There are two editions of Fantasiqa, the original “Enchanted” edition and the newer “Rucksack” edition. We have only ever played the original edition of the game. The newer “Rucksack” edition has eliminated the player board and some of the cards. I think we would find it difficult to play the newer edition of the game because we have played the original for so long. We have every expansion for the original game, I believe, and although they are not necessary to play it, we enjoy the luxury of begin able to throw in those expansions should we choose to do so.
Harry Potter: Hogwarts Battle
Harry Potter: Hogwarts Battle was published in 2016 by The OP. The game’s designer are Forrest-Pruzan Creative, Kami Mandell, and Andrew Wolf. The artwork for the game is supplied by Joe Van Wetering, although most of the pictures on the cards are screenshots from the various Harry Potter movies.
Harry Potter: Hogwarts Battle is another cooperative deck building game like Dark Gothic (Fantastiqa is not cooperative.) One of the best things about HP: HB is that it can be used for people who have never played a deck building in their lives. Because the game features all the “books” in the Harry Potter series, beginners can start playing with Book 1 and work their way entirely through the series. For more experienced gamers, you can begin the game in Book 3 and go through the remainder of the series. My husband, K, had never played a deck builder before this one and he loves the game.

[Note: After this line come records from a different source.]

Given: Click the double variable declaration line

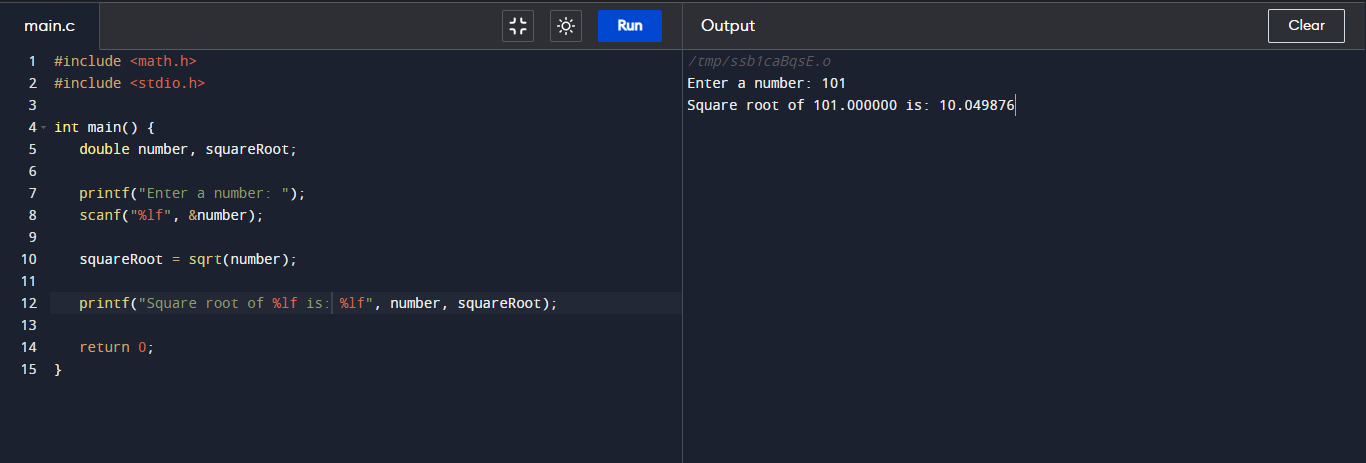Looking at the screenshot, I should pos(188,149).
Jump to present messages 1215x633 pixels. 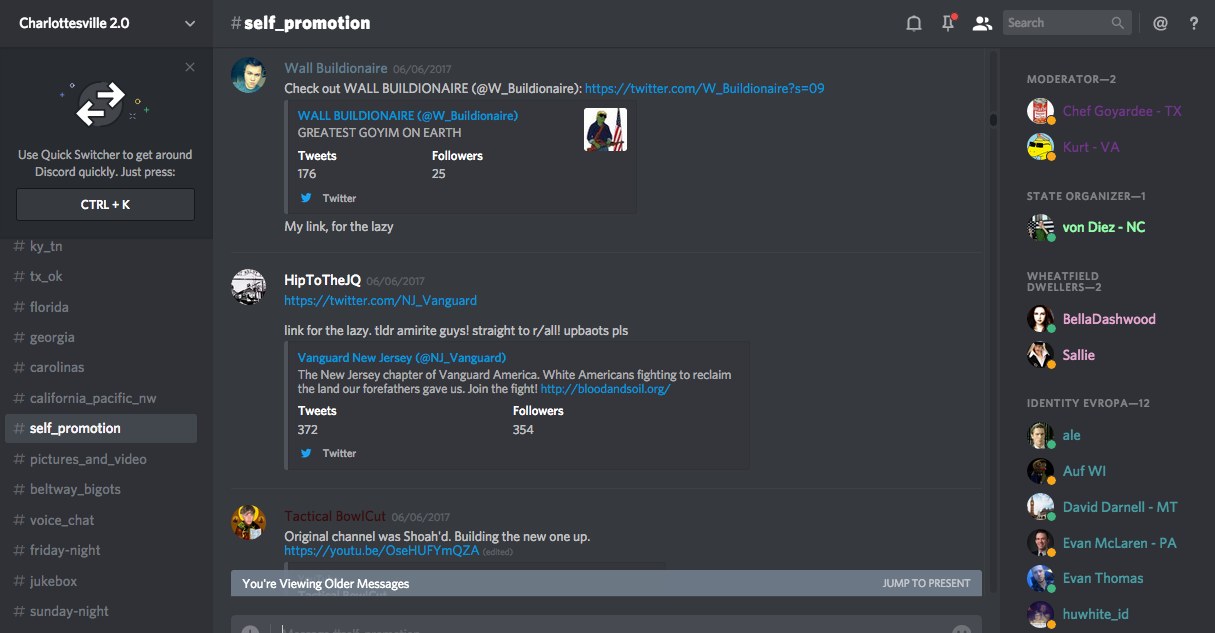tap(926, 583)
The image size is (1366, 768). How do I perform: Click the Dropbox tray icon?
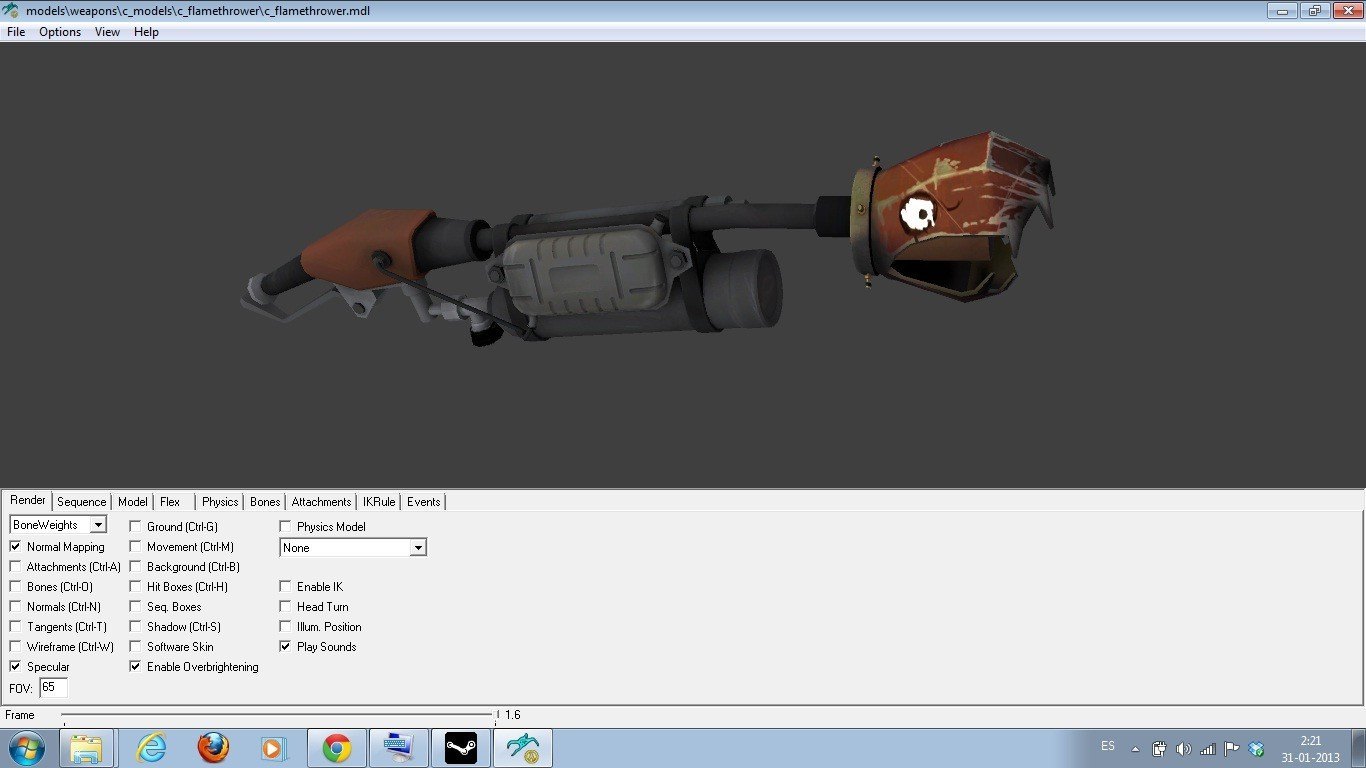[x=1257, y=748]
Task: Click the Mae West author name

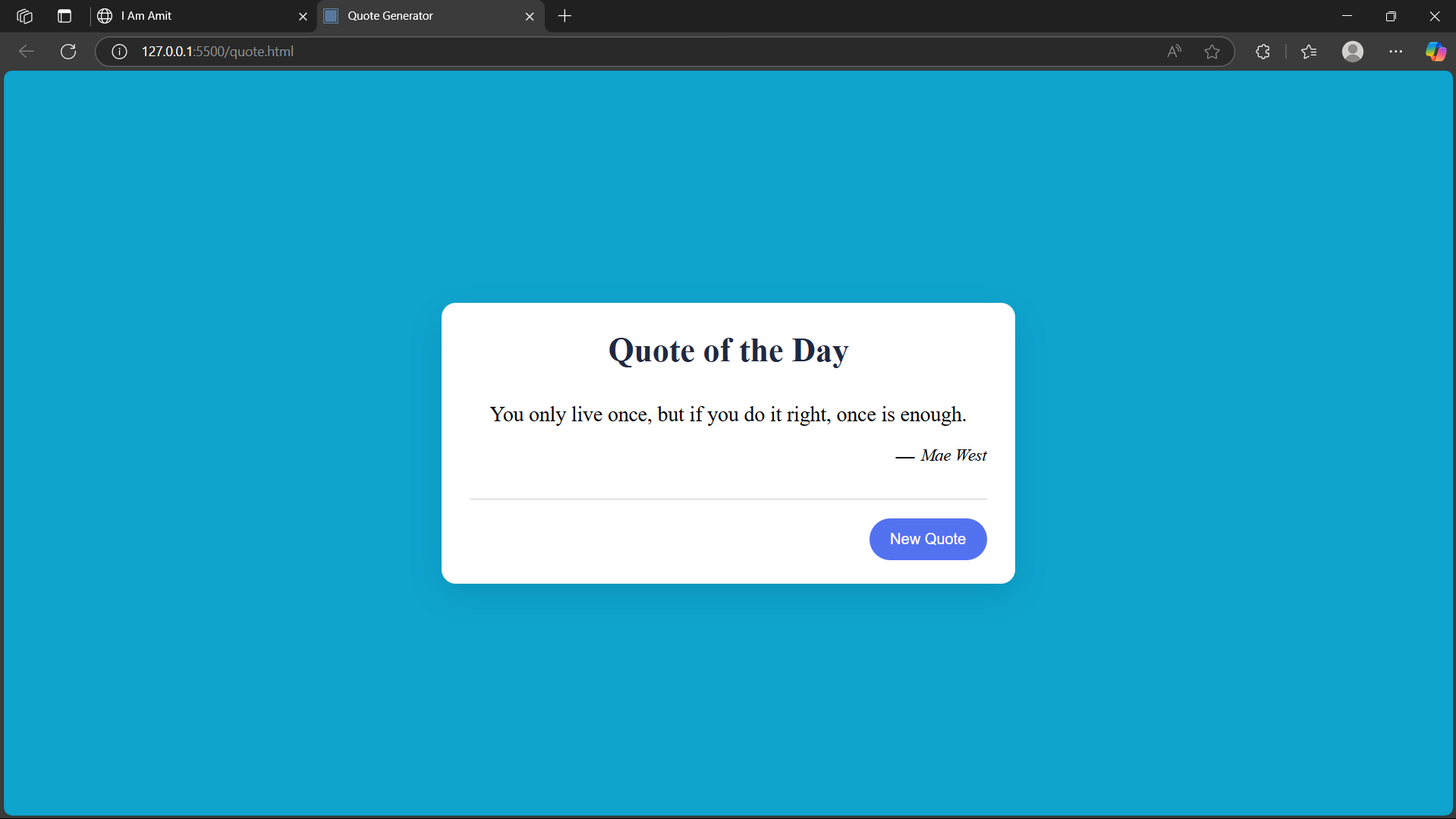Action: point(953,455)
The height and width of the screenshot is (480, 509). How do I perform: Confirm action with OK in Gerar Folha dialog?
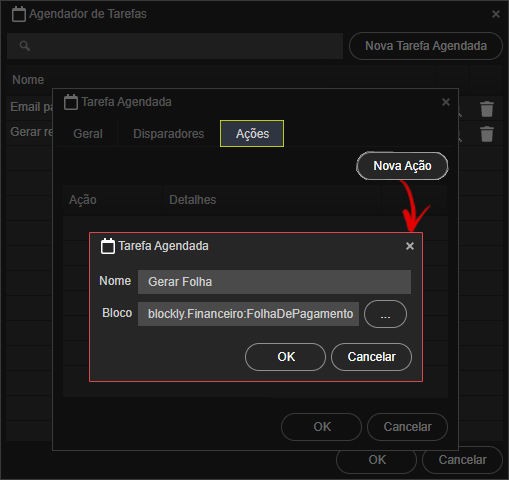click(x=285, y=357)
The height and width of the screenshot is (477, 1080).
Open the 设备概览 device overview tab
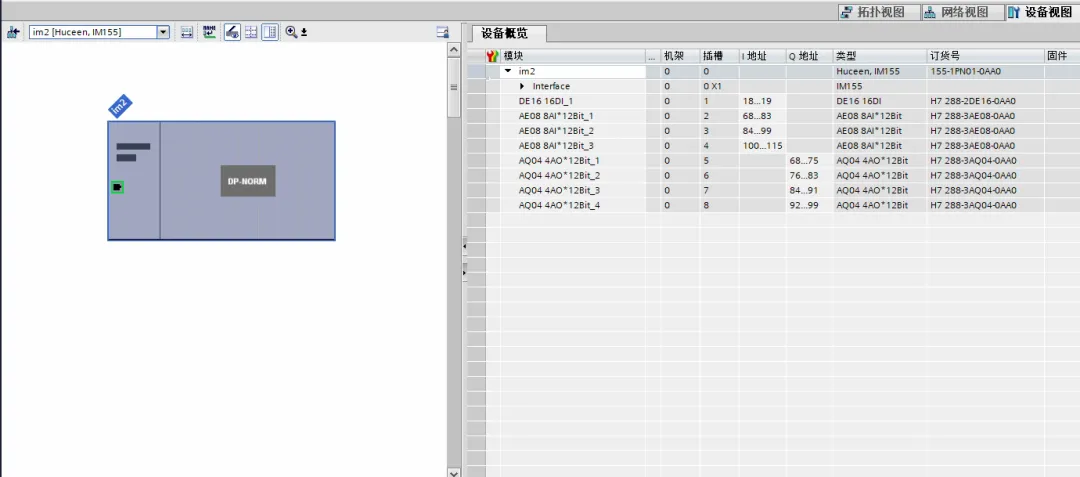pos(509,33)
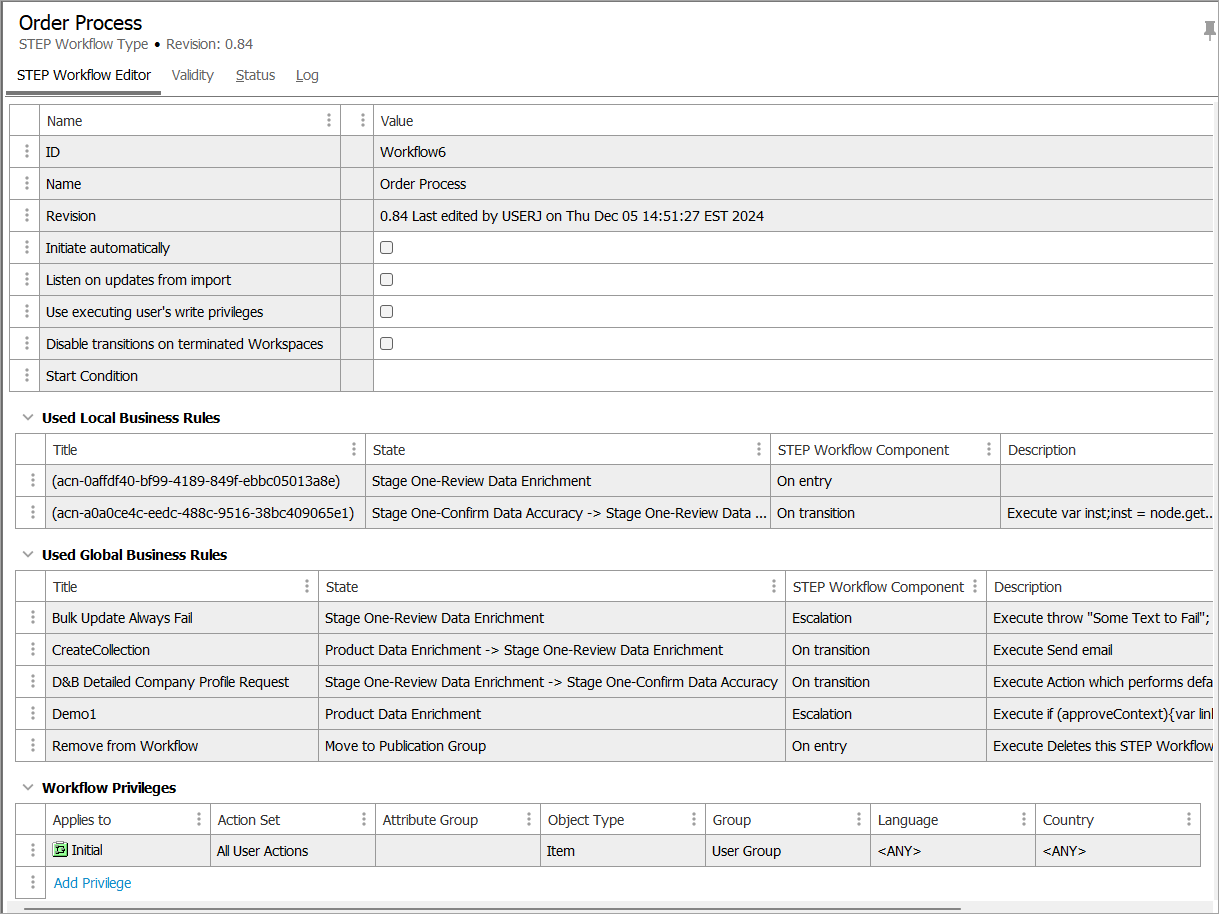Open row menu for Remove from Workflow
Viewport: 1219px width, 914px height.
point(33,746)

There are numerous villains, events, items, allies, etc in this game, so the variability is high. Everyone knows from the outset of the game, the ultimate goal is to be He Who Must Not Be Named. There are a few instances where cards come out and they may not be from that specific book, but these are few and far between. They certainly do not detract from our enjoyment of this fun deck builder. One of the best things about HP: HB is the component quality. From the game box that looks like Harry’s suitcase to the metal Dark Influence tokens, the production is top-notch.
A Touch of Evil
A Touch of Evil was published in 2008 by Flying Frog Productions. It was soon followed by hero packs and the big box expansions Something Wicked (2009) and The Coast (2012). All were designed by Jason C. Hill with artwork supplied by Gael Goumon, Jack Scott Hill, Jason C. Hill, James Ma, and Matthew Morgaine. I would say that the artwork is not one of the best things about this game. It is very much personal taste, in this case.
This is another game that features a lot of variability even if the players own only the base game. There are multiple heroes in the game, all with their own special abilities. The same goes for the bad guys – they have their own abilities as well. In addition, the game can be played with advanced rules that make the game play more difficult.
This is a long game for the most part. We generally spend between 2.5 and 3 hours every time we play. The game has been called “Arkham Horror Light,” but we think it stands on its own merits. The game is pure Ameritrash and there is a ton of luck in it between dice rolling and card playing.
Old Does Not Mean Bad
Just because a game is not cult of the new does not mean it is a bad game. We hope that these looks back into “vintage” board games helps reacquaint both us and you as to just how good older games can be. For these and thousands of other games, be sure and check out Boardgame Geek (www.boardgamegeek.com). Thanks for reading and commenting!